A fast and accurate method for approximate string search

  • Authors:
  • Ziqi Wang;Gu Xu;Hang Li;Ming Zhang

  • Affiliations:
  • Peking University, Beijing, China;Microsoft Research Asia, Beijing, China;Microsoft Research Asia, Beijing, China;Peking University, Beijing, China

  • Venue:
  • HLT '11 Proceedings of the 49th Annual Meeting of the Association for Computational Linguistics: Human Language Technologies - Volume 1
  • Year:
  • 2011

Quantified Score

Hi-index 0.00

Visualization

Abstract

This paper proposes a new method for approximate string search, specifically candidate generation in spelling error correction, which is a task as follows. Given a misspelled word, the system finds words in a dictionary, which are most "similar" to the misspelled word. The paper proposes a probabilistic approach to the task, which is both accurate and efficient.
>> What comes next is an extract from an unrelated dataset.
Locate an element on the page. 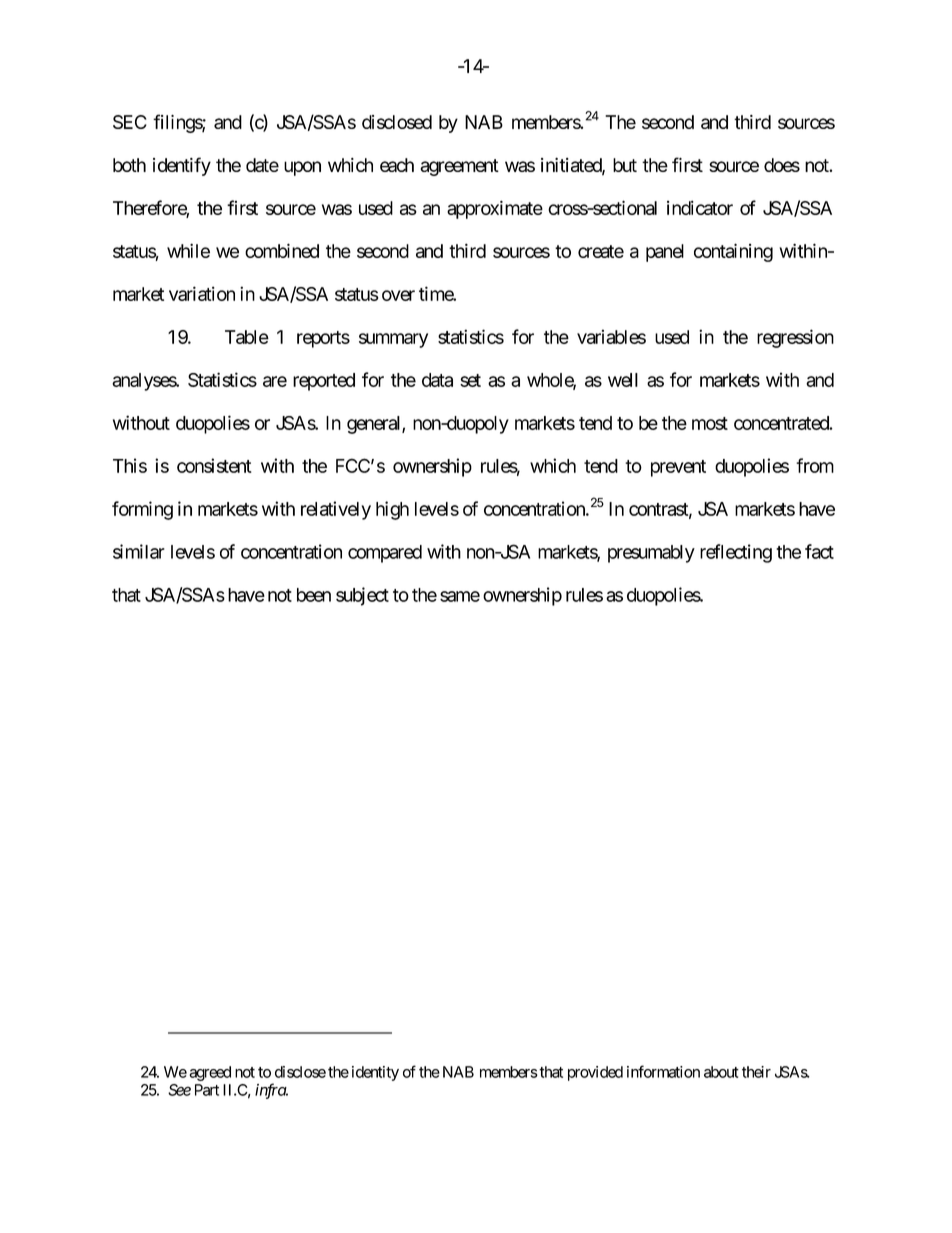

The approach includes the use of a log linear model, a method for training the model, and an algorithm for finding the top k candidates. The log linear model is defined as a conditional probability distribution of a corrected word and a rule set for the correction conditioned on the misspelled word. The learning method employs the criterion in candidate generation as loss function. The retrieval algorithm is efficient and is guaranteed to find the optimal k candidates. Experimental results on large scale data show that the proposed approach improves upon existing methods in terms of accuracy in different settings.